> [PROVIDED INFORMATION]
*** Block opens ***
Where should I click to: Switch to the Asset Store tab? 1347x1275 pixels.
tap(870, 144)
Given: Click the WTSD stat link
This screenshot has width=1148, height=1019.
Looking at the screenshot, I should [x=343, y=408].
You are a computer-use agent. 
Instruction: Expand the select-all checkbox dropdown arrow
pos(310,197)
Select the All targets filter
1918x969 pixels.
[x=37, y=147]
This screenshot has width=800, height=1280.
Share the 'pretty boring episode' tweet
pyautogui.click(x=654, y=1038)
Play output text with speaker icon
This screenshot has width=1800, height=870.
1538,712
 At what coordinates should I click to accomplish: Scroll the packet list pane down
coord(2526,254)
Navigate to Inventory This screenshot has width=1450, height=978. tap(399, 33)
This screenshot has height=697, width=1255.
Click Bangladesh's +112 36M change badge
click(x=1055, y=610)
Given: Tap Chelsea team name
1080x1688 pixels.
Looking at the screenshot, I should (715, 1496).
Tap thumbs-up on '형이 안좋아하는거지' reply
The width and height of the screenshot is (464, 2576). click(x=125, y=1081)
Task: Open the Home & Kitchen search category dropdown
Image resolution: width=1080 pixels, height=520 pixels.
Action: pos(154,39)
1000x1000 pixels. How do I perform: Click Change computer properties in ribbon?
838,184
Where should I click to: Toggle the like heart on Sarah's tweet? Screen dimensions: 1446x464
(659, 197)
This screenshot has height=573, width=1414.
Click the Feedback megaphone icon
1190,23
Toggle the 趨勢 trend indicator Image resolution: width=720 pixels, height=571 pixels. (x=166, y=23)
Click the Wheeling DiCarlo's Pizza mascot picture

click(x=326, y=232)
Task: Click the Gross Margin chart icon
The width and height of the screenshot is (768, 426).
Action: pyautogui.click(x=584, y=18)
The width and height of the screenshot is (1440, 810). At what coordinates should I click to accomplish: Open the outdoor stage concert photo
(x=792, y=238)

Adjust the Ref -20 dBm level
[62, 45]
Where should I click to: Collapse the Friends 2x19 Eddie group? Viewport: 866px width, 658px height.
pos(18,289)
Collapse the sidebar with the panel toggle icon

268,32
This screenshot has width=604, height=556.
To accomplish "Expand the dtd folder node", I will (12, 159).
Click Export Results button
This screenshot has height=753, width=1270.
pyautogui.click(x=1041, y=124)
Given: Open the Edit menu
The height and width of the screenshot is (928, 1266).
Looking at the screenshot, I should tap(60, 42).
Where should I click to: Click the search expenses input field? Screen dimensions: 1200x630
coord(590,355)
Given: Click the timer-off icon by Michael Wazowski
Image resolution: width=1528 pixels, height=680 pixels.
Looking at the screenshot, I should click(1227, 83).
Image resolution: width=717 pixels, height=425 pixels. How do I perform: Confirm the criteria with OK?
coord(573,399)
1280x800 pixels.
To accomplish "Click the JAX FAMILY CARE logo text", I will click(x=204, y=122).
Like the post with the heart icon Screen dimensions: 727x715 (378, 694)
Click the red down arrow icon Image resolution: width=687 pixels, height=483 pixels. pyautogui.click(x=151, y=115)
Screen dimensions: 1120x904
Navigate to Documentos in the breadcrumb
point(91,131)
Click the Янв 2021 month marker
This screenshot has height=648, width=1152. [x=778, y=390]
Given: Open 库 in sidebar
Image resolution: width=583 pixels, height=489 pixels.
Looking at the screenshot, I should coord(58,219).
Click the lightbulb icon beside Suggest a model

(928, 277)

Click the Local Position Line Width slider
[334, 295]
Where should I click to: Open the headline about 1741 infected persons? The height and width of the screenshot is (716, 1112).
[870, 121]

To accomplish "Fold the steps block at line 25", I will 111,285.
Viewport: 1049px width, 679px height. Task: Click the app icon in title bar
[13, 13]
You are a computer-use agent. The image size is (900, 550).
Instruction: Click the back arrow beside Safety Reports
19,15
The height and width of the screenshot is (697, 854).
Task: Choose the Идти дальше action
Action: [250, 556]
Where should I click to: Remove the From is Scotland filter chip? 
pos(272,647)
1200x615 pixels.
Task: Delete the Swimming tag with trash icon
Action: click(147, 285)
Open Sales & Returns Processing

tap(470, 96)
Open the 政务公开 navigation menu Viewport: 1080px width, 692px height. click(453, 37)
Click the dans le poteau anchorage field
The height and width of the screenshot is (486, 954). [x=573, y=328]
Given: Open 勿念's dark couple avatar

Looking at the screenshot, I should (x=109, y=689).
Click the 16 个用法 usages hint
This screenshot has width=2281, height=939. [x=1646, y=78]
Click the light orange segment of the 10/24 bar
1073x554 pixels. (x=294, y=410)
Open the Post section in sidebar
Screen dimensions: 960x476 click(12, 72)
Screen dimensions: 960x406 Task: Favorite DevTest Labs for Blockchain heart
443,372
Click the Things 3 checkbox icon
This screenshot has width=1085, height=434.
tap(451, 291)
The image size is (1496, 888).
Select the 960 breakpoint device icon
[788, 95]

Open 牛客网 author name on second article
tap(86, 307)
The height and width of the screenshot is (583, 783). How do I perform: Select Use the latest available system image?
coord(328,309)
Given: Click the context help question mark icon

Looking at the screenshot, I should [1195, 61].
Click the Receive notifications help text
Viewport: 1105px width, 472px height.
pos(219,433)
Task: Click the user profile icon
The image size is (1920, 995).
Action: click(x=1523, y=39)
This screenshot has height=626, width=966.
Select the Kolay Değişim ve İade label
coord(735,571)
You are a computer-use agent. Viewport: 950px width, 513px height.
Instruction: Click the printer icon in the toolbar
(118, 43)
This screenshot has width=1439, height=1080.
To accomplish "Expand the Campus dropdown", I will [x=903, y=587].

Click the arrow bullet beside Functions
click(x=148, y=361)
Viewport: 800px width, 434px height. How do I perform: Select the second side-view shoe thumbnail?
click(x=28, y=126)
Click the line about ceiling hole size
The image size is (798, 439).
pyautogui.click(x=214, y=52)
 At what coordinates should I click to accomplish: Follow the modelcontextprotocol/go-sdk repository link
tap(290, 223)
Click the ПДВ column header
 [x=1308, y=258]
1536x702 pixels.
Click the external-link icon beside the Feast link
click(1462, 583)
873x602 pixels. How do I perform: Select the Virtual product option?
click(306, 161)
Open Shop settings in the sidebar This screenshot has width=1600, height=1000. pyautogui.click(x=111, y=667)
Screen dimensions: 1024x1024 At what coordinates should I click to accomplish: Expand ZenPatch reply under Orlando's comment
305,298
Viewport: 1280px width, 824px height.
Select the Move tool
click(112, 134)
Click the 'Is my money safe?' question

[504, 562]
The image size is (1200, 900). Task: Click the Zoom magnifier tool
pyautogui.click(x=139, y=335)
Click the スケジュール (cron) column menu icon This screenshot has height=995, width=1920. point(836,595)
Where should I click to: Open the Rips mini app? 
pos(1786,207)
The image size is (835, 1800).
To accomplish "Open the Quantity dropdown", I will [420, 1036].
*** Block closes ***
Please restate the preceding entries word for word.

Where should I click to: Switch to the Asset Store tab? 1347x1275 pixels.
tap(870, 144)
Given: Click the WTSD stat link
This screenshot has width=1148, height=1019.
Looking at the screenshot, I should [x=343, y=408].
You are a computer-use agent. 
Instruction: Expand the select-all checkbox dropdown arrow
pos(310,197)
Select the All targets filter
1918x969 pixels.
[x=37, y=147]
This screenshot has width=800, height=1280.
Share the 'pretty boring episode' tweet
pyautogui.click(x=654, y=1038)
Play output text with speaker icon
This screenshot has width=1800, height=870.
1538,712
 At what coordinates should I click to accomplish: Scroll the packet list pane down
coord(2526,254)
Navigate to Inventory This screenshot has width=1450, height=978. tap(399, 33)
This screenshot has height=697, width=1255.
Click Bangladesh's +112 36M change badge
click(x=1055, y=610)
Given: Tap Chelsea team name
1080x1688 pixels.
Looking at the screenshot, I should (715, 1496).
Tap thumbs-up on '형이 안좋아하는거지' reply
The width and height of the screenshot is (464, 2576). click(x=125, y=1081)
Task: Open the Home & Kitchen search category dropdown
Image resolution: width=1080 pixels, height=520 pixels.
Action: pos(154,39)
1000x1000 pixels. How do I perform: Click Change computer properties in ribbon?
838,184
Where should I click to: Toggle the like heart on Sarah's tweet? Screen dimensions: 1446x464
(659, 197)
This screenshot has height=573, width=1414.
Click the Feedback megaphone icon
1190,23
Toggle the 趨勢 trend indicator Image resolution: width=720 pixels, height=571 pixels. (x=166, y=23)
Click the Wheeling DiCarlo's Pizza mascot picture

click(x=326, y=232)
Task: Click the Gross Margin chart icon
The width and height of the screenshot is (768, 426).
Action: pyautogui.click(x=584, y=18)
The width and height of the screenshot is (1440, 810). At what coordinates should I click to accomplish: Open the outdoor stage concert photo
(x=792, y=238)

Adjust the Ref -20 dBm level
[62, 45]
Where should I click to: Collapse the Friends 2x19 Eddie group? Viewport: 866px width, 658px height.
pos(18,289)
Collapse the sidebar with the panel toggle icon

268,32
This screenshot has width=604, height=556.
To accomplish "Expand the dtd folder node", I will (12, 159).
Click Export Results button
This screenshot has height=753, width=1270.
pyautogui.click(x=1041, y=124)
Given: Open the Edit menu
The height and width of the screenshot is (928, 1266).
Looking at the screenshot, I should tap(60, 42).
Where should I click to: Click the search expenses input field? Screen dimensions: 1200x630
coord(590,355)
Given: Click the timer-off icon by Michael Wazowski
Image resolution: width=1528 pixels, height=680 pixels.
Looking at the screenshot, I should click(1227, 83).
Image resolution: width=717 pixels, height=425 pixels. How do I perform: Confirm the criteria with OK?
coord(573,399)
1280x800 pixels.
To accomplish "Click the JAX FAMILY CARE logo text", I will click(x=204, y=122).
Like the post with the heart icon Screen dimensions: 727x715 (378, 694)
Click the red down arrow icon Image resolution: width=687 pixels, height=483 pixels. pyautogui.click(x=151, y=115)
Screen dimensions: 1120x904
Navigate to Documentos in the breadcrumb
point(91,131)
Click the Янв 2021 month marker
This screenshot has height=648, width=1152. [x=778, y=390]
Given: Open 库 in sidebar
Image resolution: width=583 pixels, height=489 pixels.
Looking at the screenshot, I should coord(58,219).
Click the lightbulb icon beside Suggest a model

(928, 277)

Click the Local Position Line Width slider
[334, 295]
Where should I click to: Open the headline about 1741 infected persons? The height and width of the screenshot is (716, 1112).
[870, 121]

To accomplish "Fold the steps block at line 25", I will 111,285.
Viewport: 1049px width, 679px height. Task: Click the app icon in title bar
[13, 13]
You are a computer-use agent. The image size is (900, 550).
Instruction: Click the back arrow beside Safety Reports
19,15
The height and width of the screenshot is (697, 854).
Task: Choose the Идти дальше action
Action: [250, 556]
Where should I click to: Remove the From is Scotland filter chip? 
pos(272,647)
1200x615 pixels.
Task: Delete the Swimming tag with trash icon
Action: click(147, 285)
Open Sales & Returns Processing

tap(470, 96)
Open the 政务公开 navigation menu Viewport: 1080px width, 692px height. click(453, 37)
Click the dans le poteau anchorage field
The height and width of the screenshot is (486, 954). [x=573, y=328]
Given: Open 勿念's dark couple avatar

Looking at the screenshot, I should (x=109, y=689).
Click the 16 个用法 usages hint
This screenshot has width=2281, height=939. [x=1646, y=78]
Click the light orange segment of the 10/24 bar
1073x554 pixels. (x=294, y=410)
Open the Post section in sidebar
Screen dimensions: 960x476 click(12, 72)
Screen dimensions: 960x406 Task: Favorite DevTest Labs for Blockchain heart
443,372
Click the Things 3 checkbox icon
This screenshot has width=1085, height=434.
tap(451, 291)
The image size is (1496, 888).
Select the 960 breakpoint device icon
[788, 95]

Open 牛客网 author name on second article
tap(86, 307)
The height and width of the screenshot is (583, 783). How do I perform: Select Use the latest available system image?
coord(328,309)
Given: Click the context help question mark icon

Looking at the screenshot, I should [1195, 61].
Click the Receive notifications help text
Viewport: 1105px width, 472px height.
pos(219,433)
Task: Click the user profile icon
The image size is (1920, 995).
Action: click(x=1523, y=39)
This screenshot has height=626, width=966.
Select the Kolay Değişim ve İade label
coord(735,571)
You are a computer-use agent. Viewport: 950px width, 513px height.
Instruction: Click the printer icon in the toolbar
(118, 43)
This screenshot has width=1439, height=1080.
To accomplish "Expand the Campus dropdown", I will [x=903, y=587].

Click the arrow bullet beside Functions
click(x=148, y=361)
Viewport: 800px width, 434px height. How do I perform: Select the second side-view shoe thumbnail?
click(x=28, y=126)
Click the line about ceiling hole size
The image size is (798, 439).
pyautogui.click(x=214, y=52)
 At what coordinates should I click to accomplish: Follow the modelcontextprotocol/go-sdk repository link
tap(290, 223)
Click the ПДВ column header
 [x=1308, y=258]
1536x702 pixels.
Click the external-link icon beside the Feast link
click(1462, 583)
873x602 pixels. How do I perform: Select the Virtual product option?
click(306, 161)
Open Shop settings in the sidebar This screenshot has width=1600, height=1000. pyautogui.click(x=111, y=667)
Screen dimensions: 1024x1024 At what coordinates should I click to accomplish: Expand ZenPatch reply under Orlando's comment
305,298
Viewport: 1280px width, 824px height.
Select the Move tool
click(112, 134)
Click the 'Is my money safe?' question

[504, 562]
The image size is (1200, 900). Task: Click the Zoom magnifier tool
pyautogui.click(x=139, y=335)
Click the スケジュール (cron) column menu icon This screenshot has height=995, width=1920. point(836,595)
Where should I click to: Open the Rips mini app? 
pos(1786,207)
The image size is (835, 1800).
To accomplish "Open the Quantity dropdown", I will [420, 1036].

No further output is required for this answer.